── Исходный фрагмент

Единственное: в Личном; во Всеобщем; Векманн и Бах: эстетика, метафизика,
жизненные, субъектные их черты
Каждому определено Творцом совершить в этом мiре частицу правды, то Единственное, что ему совершить поручено. Сделать верный выстрел, попасть в десятку. Кому много дано, с того много и спросится — сказал Христос. Он — Сын Божий, Ему и дано было выпить неподъёмно-безмерную чашу гнева Божия за грехи человеческие. Выпив эту чашу, Он соделал её Чашей Жизни, разделив её для всех нас, человеков, положив её в основание всего мiра чашею целости и Жизни.
Есть в мiре некое Единственное как Субъектность Христа, растворённая Им во всех явлениях, силах, субстанциях, личностях сотворённого Им мира. Это — прообраз Причастия. Это Единственное легко познаётся из жизненной правды — когда мы ясно понимаем свою жизненную задачу: что нам именно поручено совершить, что для этого надо иметь, что сделать, какими способностями обладать. Без этого ясного представления, без готовности неуклонно следовать этим путём любое наше предприятие кончится полным провалом, обернётся обидным посмешищем: вот (скажут) человек, который начал строить и не мог окончить (Лк. 14: 30).

────

**Цель A:**
Ответьте по фрагменту о Единственном:
(i) Чашей чего Христос соделал выпитую Им чашу гнева Божия?
(ii) Прообразом чего названо Единственное как Субъектность Христа?
(iii) На какое место из Евангелия от Луки ссылается последнее предложение?

── Исходные записи

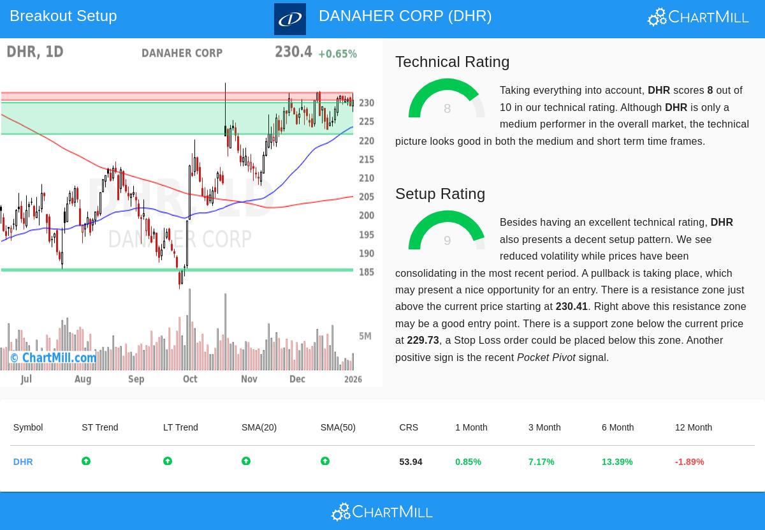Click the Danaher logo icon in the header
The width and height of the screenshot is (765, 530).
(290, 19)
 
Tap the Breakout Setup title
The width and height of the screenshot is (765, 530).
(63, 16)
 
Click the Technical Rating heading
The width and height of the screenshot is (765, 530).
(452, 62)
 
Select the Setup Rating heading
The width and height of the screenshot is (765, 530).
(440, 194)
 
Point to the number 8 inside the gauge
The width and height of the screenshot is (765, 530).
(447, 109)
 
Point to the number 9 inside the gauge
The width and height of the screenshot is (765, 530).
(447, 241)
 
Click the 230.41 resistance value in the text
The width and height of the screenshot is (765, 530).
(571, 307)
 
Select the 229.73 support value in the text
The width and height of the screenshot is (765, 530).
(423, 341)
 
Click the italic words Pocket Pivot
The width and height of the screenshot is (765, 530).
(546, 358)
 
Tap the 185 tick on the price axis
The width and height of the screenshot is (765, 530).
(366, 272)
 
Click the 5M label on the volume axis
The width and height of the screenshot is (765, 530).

────

**Цель B:** Выпишите из записей каждую строку, в которой есть слово «Select». Регистр букв учитывается.

**Ответ A:**
(i) Чашей Жизни.
(ii) Причастия.
(iii) Лк. 14: 30.

**Ответ B:**
Select the Setup Rating heading
Select the 229.73 support value in the text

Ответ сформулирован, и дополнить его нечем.